**YOUR INSTRUCTIONS:**
Without including any pictures, reproduce all the lines below word for word.

(Saved entries)
+++++
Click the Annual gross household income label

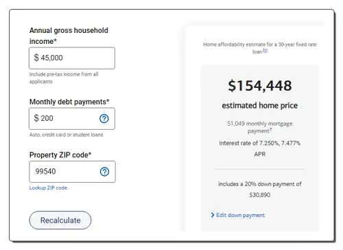click(x=69, y=36)
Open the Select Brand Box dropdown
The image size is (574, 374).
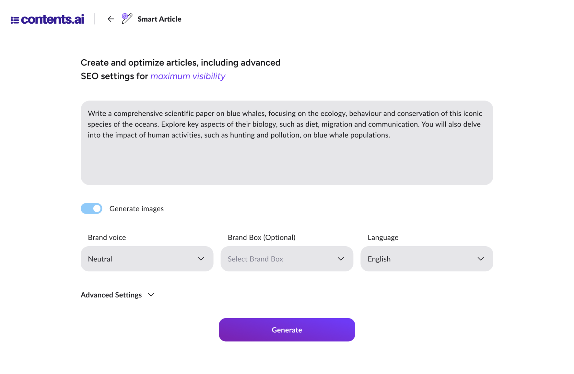coord(287,259)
+++++
**ANSWER BOX:**
Click the Annual gross household income label

click(x=69, y=36)
Open the Select Brand Box dropdown
The image size is (574, 374).
coord(287,259)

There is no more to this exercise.